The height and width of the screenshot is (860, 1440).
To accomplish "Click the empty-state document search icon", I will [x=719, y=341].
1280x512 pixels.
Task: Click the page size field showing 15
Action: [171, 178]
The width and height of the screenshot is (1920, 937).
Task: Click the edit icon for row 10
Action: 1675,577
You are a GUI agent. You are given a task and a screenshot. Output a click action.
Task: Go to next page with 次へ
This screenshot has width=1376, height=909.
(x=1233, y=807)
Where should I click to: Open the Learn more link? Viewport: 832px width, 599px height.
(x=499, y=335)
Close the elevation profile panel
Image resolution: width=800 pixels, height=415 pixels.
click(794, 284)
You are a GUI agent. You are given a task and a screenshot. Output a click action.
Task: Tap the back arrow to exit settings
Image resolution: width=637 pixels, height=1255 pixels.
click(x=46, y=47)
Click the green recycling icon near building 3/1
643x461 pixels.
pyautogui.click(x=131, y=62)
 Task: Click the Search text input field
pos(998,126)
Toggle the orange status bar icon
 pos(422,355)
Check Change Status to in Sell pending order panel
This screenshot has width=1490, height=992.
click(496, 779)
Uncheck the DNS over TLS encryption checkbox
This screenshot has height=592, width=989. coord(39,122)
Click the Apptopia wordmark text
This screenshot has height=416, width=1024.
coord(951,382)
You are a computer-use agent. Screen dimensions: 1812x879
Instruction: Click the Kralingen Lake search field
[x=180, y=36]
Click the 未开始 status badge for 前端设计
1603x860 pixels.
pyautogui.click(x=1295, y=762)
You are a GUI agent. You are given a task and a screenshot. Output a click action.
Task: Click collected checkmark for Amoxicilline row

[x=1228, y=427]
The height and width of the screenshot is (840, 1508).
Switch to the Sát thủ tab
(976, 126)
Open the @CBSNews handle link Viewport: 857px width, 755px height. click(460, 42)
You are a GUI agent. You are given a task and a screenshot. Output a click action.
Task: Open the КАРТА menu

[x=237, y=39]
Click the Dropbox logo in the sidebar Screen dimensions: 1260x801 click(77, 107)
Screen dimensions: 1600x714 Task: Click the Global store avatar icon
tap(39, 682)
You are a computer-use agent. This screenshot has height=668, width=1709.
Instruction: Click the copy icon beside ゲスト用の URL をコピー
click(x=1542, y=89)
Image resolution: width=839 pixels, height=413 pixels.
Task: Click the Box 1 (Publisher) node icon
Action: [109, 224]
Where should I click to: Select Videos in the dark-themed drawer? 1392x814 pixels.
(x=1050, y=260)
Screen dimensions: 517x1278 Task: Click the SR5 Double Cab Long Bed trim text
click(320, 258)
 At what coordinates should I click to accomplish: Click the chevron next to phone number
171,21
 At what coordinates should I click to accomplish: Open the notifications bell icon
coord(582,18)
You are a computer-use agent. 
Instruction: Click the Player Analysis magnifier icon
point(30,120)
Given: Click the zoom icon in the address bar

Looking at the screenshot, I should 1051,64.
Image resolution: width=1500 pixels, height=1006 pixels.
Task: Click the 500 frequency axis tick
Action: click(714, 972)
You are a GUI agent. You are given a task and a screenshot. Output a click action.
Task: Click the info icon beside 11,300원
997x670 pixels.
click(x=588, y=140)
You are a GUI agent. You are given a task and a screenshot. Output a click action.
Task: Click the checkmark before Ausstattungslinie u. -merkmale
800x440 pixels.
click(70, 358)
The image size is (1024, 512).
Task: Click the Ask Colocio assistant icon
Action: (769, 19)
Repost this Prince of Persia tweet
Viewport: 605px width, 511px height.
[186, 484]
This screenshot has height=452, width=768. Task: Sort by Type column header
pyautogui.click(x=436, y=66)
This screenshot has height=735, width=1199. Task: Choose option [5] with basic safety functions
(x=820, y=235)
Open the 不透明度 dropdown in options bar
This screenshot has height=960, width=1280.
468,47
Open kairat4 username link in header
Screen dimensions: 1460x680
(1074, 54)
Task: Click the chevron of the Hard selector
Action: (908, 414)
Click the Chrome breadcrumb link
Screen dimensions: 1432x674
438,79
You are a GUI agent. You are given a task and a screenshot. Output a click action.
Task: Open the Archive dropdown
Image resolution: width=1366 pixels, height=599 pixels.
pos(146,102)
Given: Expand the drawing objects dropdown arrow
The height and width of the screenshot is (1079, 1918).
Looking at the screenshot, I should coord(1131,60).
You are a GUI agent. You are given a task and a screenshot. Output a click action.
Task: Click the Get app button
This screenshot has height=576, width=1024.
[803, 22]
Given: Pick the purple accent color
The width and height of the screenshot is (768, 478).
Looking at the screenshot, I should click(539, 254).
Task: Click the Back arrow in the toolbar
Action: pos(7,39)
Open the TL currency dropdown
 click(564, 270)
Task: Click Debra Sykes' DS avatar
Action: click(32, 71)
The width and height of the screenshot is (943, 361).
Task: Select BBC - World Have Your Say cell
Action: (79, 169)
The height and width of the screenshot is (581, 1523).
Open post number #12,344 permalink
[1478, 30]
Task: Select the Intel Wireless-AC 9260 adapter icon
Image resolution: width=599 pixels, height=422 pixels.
-*-
# WHAT TO WORK ON
Provide an exact transcript of the lines from the one that holds "This screenshot has height=960, width=1280." through the final line of the data above.

# ANSWER SPACE
This screenshot has height=960, width=1280.
468,47
Open kairat4 username link in header
Screen dimensions: 1460x680
(1074, 54)
Task: Click the chevron of the Hard selector
Action: (908, 414)
Click the Chrome breadcrumb link
Screen dimensions: 1432x674
438,79
You are a GUI agent. You are given a task and a screenshot. Output a click action.
Task: Open the Archive dropdown
Image resolution: width=1366 pixels, height=599 pixels.
pos(146,102)
Given: Expand the drawing objects dropdown arrow
The height and width of the screenshot is (1079, 1918).
Looking at the screenshot, I should coord(1131,60).
You are a GUI agent. You are given a task and a screenshot. Output a click action.
Task: Click the Get app button
This screenshot has height=576, width=1024.
[803, 22]
Given: Pick the purple accent color
The width and height of the screenshot is (768, 478).
Looking at the screenshot, I should click(539, 254).
Task: Click the Back arrow in the toolbar
Action: pos(7,39)
Open the TL currency dropdown
 click(564, 270)
Task: Click Debra Sykes' DS avatar
Action: click(32, 71)
The width and height of the screenshot is (943, 361).
Task: Select BBC - World Have Your Say cell
Action: (79, 169)
The height and width of the screenshot is (581, 1523).
Open post number #12,344 permalink
[1478, 30]
Task: Select the Intel Wireless-AC 9260 adapter icon
Image resolution: width=599 pixels, height=422 pixels.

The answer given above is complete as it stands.